▸ Extract:
⟨
An explosion near a base for the African Union peacekeeping force near the Mogadishu airport has left at least five people killed, including one soldier
Somali Islamist militant group al-Shabab has claimed responsibility for an attack on a hospital run by the African Union peacekeeping force. The explosion occurred near the peacekeeping base, killing at least five, including one soldier.
Sheikh Ali Muhamud Rage, the spokesperson for al-Shabab, says that the rebel group successfully attacked the base of the African Union peacekeeping mission, known as AMISOM.
He claimed that the overnight bombing near the Mogadishu airport was in response to the deaths of innocent civilians caused by the AMISOM forces.
An AMISOM official, who asked not to be named because he is not authorized to speak to the media, told VOA that three Somali patients and one Ugandan peacekeeper were killed in the blast. He added that eight were injured, half civilians and half soldiers.
Reports conflict as to whether the attack was executed through a suicide bomber or a mortar blast, and some place the casualty figure as high as seven dead.
AMISOM spokesperson Major Barigye Bahuko says that the detonation took place within the outpatient department of the hospital.
"It was not even an explosion; it was just a small blast," Bahuko said. "A blast that occurred where the Somalis were congregating waiting for treatment ended up by killing very many Somalis unfortunately."
Al-Shabab, a group thought to have links to al-Qaida, is waging an intense insurgency against the Western-backed Mogadishu government, propped up by the AU peacekeeping mission staffed with Ugandan and Burundian forces.
The rebels fight under an ultra-conservative Islamic ideology, imposing Sharia law under the territory they control and referring to their enemies as infidels. They now control most of southern and some of central Somalia, including much of Mogadishu.
⟩
(Collected data)
⟨
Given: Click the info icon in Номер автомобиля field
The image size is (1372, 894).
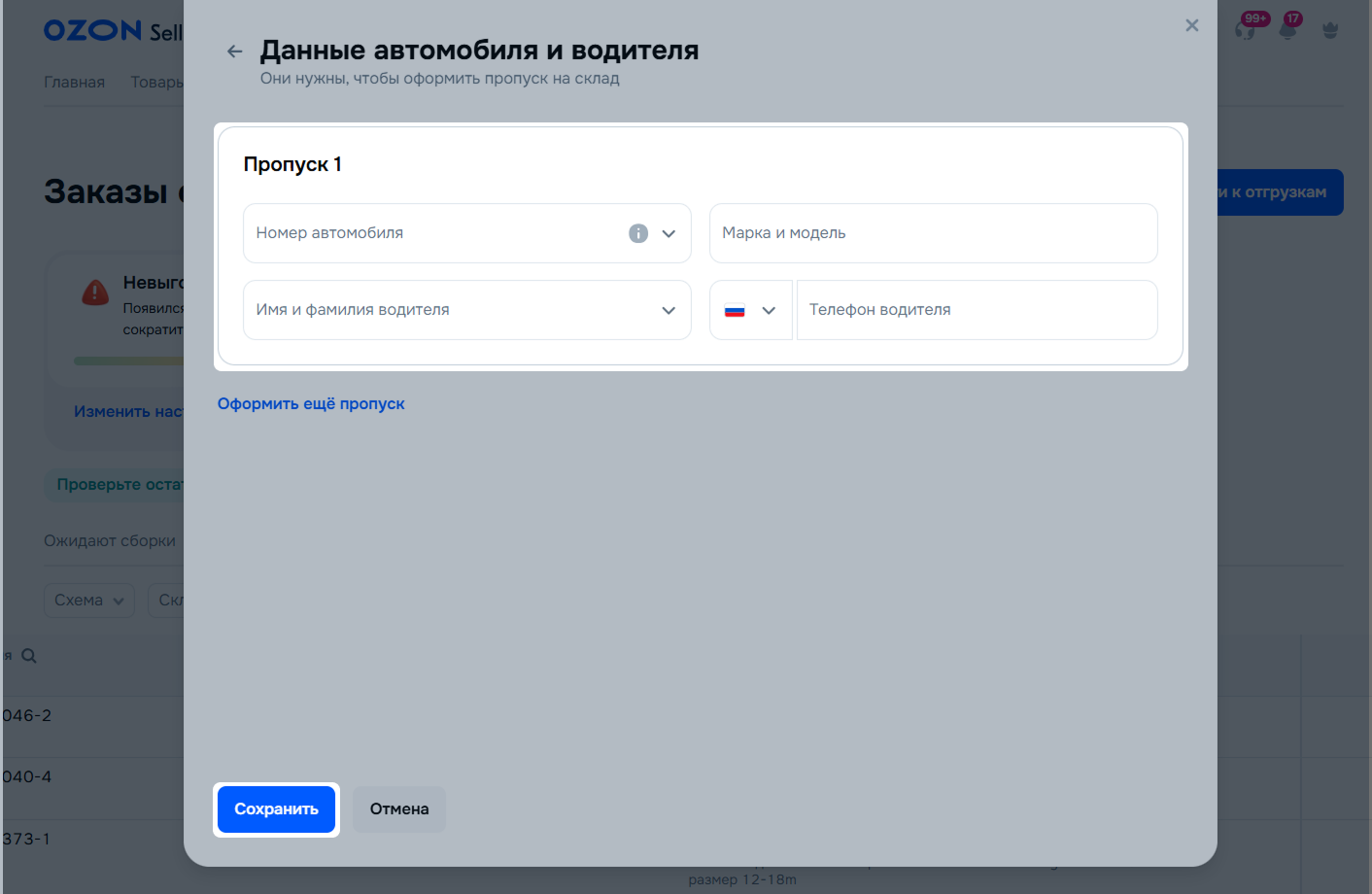Looking at the screenshot, I should [637, 233].
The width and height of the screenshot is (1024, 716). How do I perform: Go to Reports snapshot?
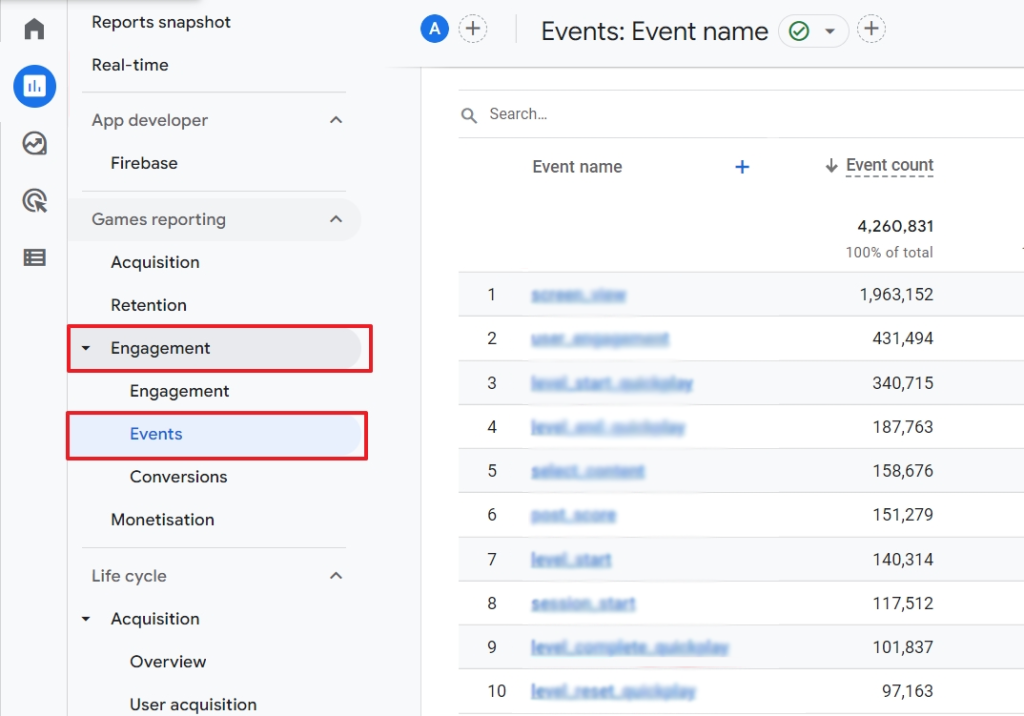(161, 22)
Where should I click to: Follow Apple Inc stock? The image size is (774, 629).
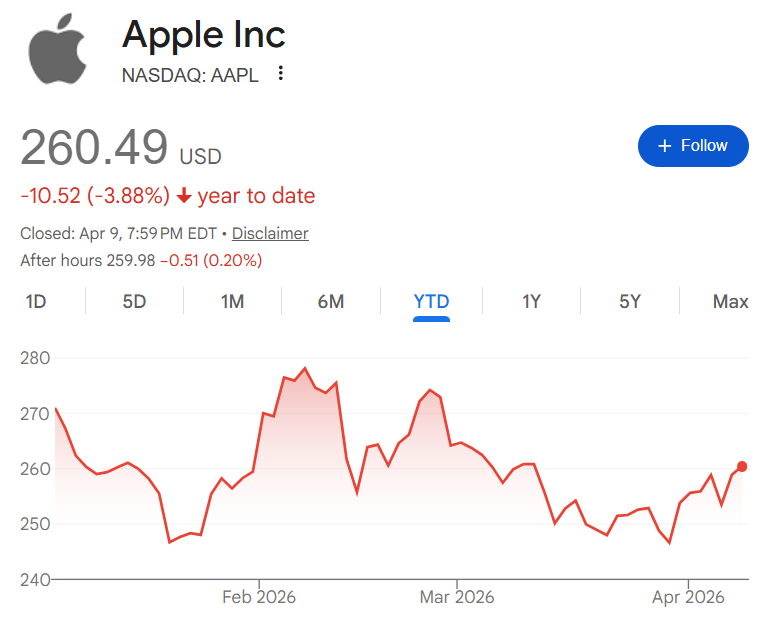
⟩
▸ What you have to do: In the report on the Mogadishu bombing, where did the AMISOM spokesperson say the detonation took place?

▸ Expected output: Within the outpatient department of the hospital.